Yet schadenfreude has its benefits – a quick win which alleviates inferiority or envy; a way of bonding over the failure of a smug colleague. But it is also a testament to our capacity for emotional flexibility, our ability to hold apparently contradictory thoughts and feelings in mind simultaneously. Dostoyevsky knew that schadenfreude and sympathy are not either/or responses, but can be felt all at once. When, in Crime and Punishment, Marmeladov is brought, bloodied and unconscious, into the St Petersburg tenement where he lives following an accident, all the residents crowd round. They experience, wrote Dostoyevsky, “that strange sense of inner satisfaction that always manifests itself, even among the victim’s nearest and dearest, when someone is afflicted by a sudden catastrophe; a sensation that not a single one of us is proof against, however sincere our feelings of pity and sympathy”.
We may well be living in an age of schadenfreude, and fear that this emotion is leading us astray. But as with all emotions, condemning it only gets you so far. What we really need is to think afresh about the work this much-maligned emotion does for us, and what it tells us about our relationships with ourselves and each other.
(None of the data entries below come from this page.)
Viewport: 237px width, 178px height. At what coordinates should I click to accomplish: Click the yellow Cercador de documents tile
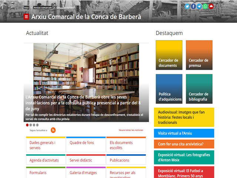[x=169, y=55]
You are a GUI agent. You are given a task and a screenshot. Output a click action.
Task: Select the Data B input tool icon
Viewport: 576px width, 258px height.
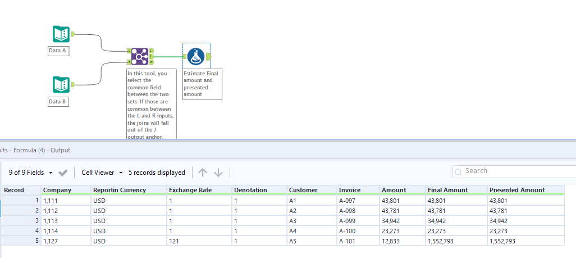pos(61,85)
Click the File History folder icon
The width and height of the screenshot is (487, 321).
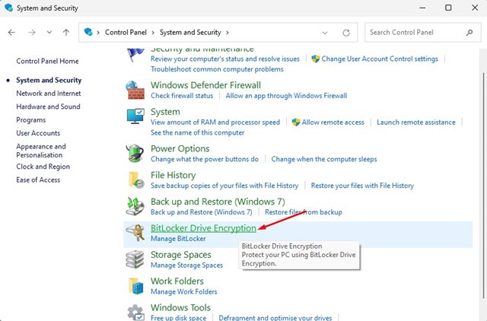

Schadenfreude may appear antisocial. Yet it is a feature of many of our most cherished communal rituals, from sports to gossip. It may seem misanthropic, yet it is enmeshed in so much of what is distinctly human about how we live: the instinct for justice and fairness; a need for hierarchies and the quest for status within them; the desire to belong to and protect the groups that keep us safe. It may seem superior and demeaning, yet it also speaks of our need to appreciate the absurdity of our attempts to appear in control in a world forever slipping out of our grasp. It might seem isolating and divisive, but it testifies to our need to not feel alone in our disappointments, but to seek the consolations of being part of a community of the failed.
Schadenfreude, exquisite and utterly shabby, is a flaw. But it is a flaw we must all face up to if we truly want to understand life in the modern world.
Recently I went to my corner shop to buy some milk. I found myself pausing by the celebrity gossip magazines. My first instinct, just in case someone was listening in on my thoughts, was to think: “Ugh, who buys these terrible magazines?” Then I picked one up. There was the cellulite, the weight gained and lost, the bingo wings circled in red. My favourite story was an interview with a pop star, or perhaps a model, who lived in a luxury mansion. I’m the sort of person who usually curdles with envy on hearing about someone’s luxury mansion. But this was different. The story was about how she was lonely. Tragically lonely following a break-up.
I looked about and took the magazine to the till. There was a warm sensation working its way across my chest. I felt lucky. No, that’s not it. I felt smug. This is a confession. I love daytime TV. I smoke, even though I officially gave up years ago. I’m often late, and usually lie about why. And sometimes I feel good when others feel bad.
The Japanese have a saying: “The misfortune of others tastes like honey.” The French speak of joie maligne, a diabolical delight in other people’s suffering. In Danish it is skadefryd; in Hebrew, simcha la-ed; in Mandarin, xìng-zāi-lè-huò; in Russian, zloradstvo; and for the Melanesians who live on the remote Nissan Atoll in Papua New Guinea, it is banbanam. Two millennia ago, the Romans spoke of malevolentia. Earlier still, the Greeks described epichairekakia (literally epi, over, chairo, rejoice, kakia, disgrace). A study in Würzburg in Germany carried out in 2015 found that football fans smiled more quickly and broadly when their rival team missed a penalty, than when their own team scored. “To see others suffer does one good,” wrote the philosopher Friedrich Nietzsche. “This is a hard saying, but a mighty, human, all-too-human principle.”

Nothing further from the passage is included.